Mit dem Wandel gibt es auch die ersten Besetzungswechsel. Der Bassist verlässt die Band und so kann sich Drummer Lui den Wunsch erfüllen, mal zu einem anderen Instrument zu greifen. Lui wird der neue Bassist und der damalige Mercher Jonas wird zum Schlagzeuger befördert. Und so ist die Band auch sehr glücklich. Doch Lui fährt nicht nur instrumental zweigleisig, er ist auch bei einer weiteren Band aktiv. Er ist Techniker bei Eskalation und seit 2017 mit der Band unterwegs.  Seitdem ist Eskalation meine zweite Band und die Jungs und Mädels sind wie eine Familie für mich. Da war es dann auch unausweichlich, dass sich Xirow und Eskalation irgendwann mal über den Weg laufen und eventuell auch das eine oder andere alkoholische Getränk zu sich nehmen.

So war Lui direkt bei der Gründung des Labels „Schall und Rausch“ am Start und war kurz darauf zusammen mit Eskalation-Bassist Andi Geschäftsführer. Und da war es selbstverständlich, dass auch Xirow darin einen Platz finden würden. Eins hat sich nach wie vor nicht geändert: Es wird so viel wie möglich selbst gemacht, inzwischen auch die Produktion der Songs. Aufnahmen und Mischen wird Band-intern erledigt, lediglich das Mastering geschieht außer Haus. Auch die Grafiken werden intern gestaltet, dabei ist Gitarrist Manu federführend.

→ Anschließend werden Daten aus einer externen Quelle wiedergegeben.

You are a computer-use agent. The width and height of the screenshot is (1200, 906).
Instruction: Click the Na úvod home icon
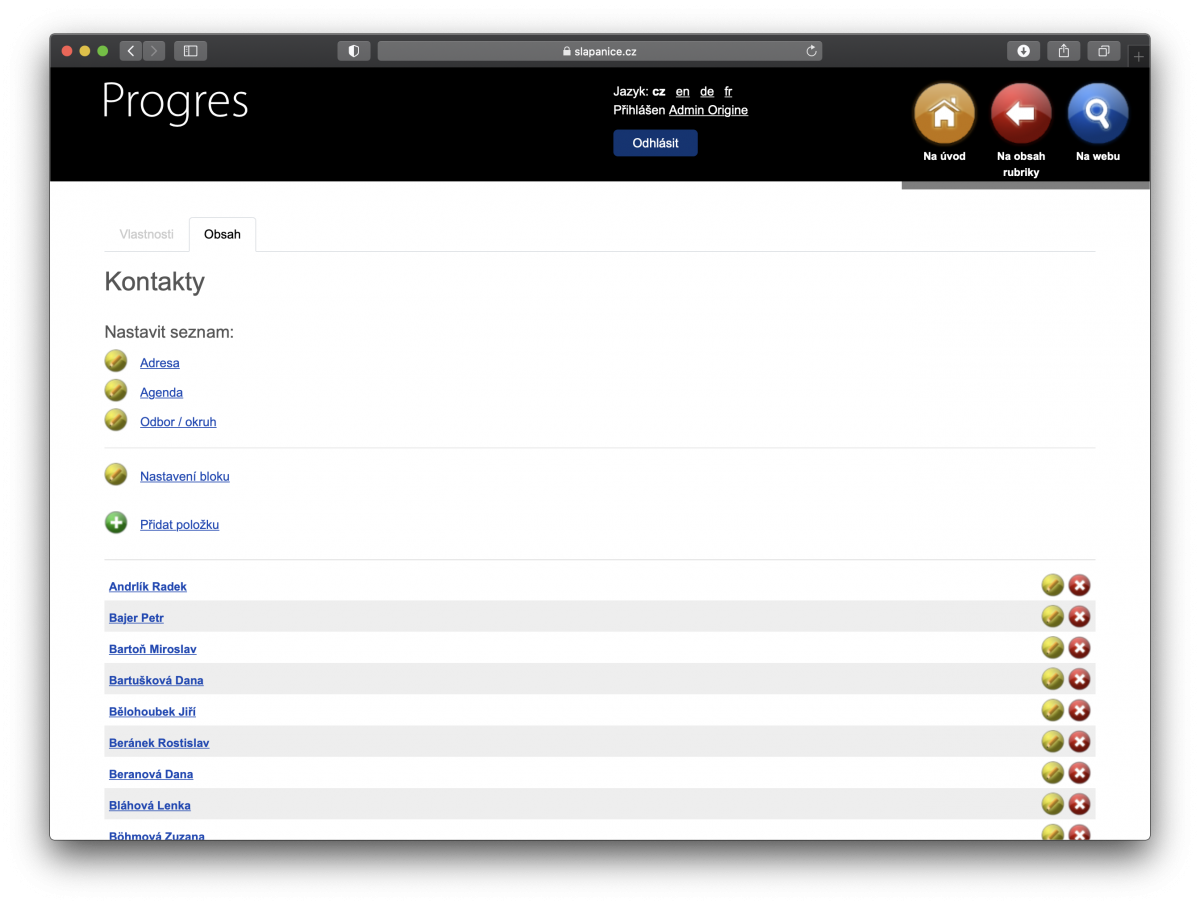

Xirow haben mit dem kleinen Comeback die Feuertaufe bestanden und werden das Jahr musikalisch im Rahmen des von Album der Woche präsentierten „Schall und Rausch“-Festivals begießen. Und dann geht es in 2020 weiter. Wie, weiß die Band selbst noch nicht genau. Songs sind da, aber ob daraus Singles, eine EP oder gar das langersehnte Album entsteht, wird man sehen. Denn da ist ja noch dieses ätzende Ding neben der Musik: die Arbeit.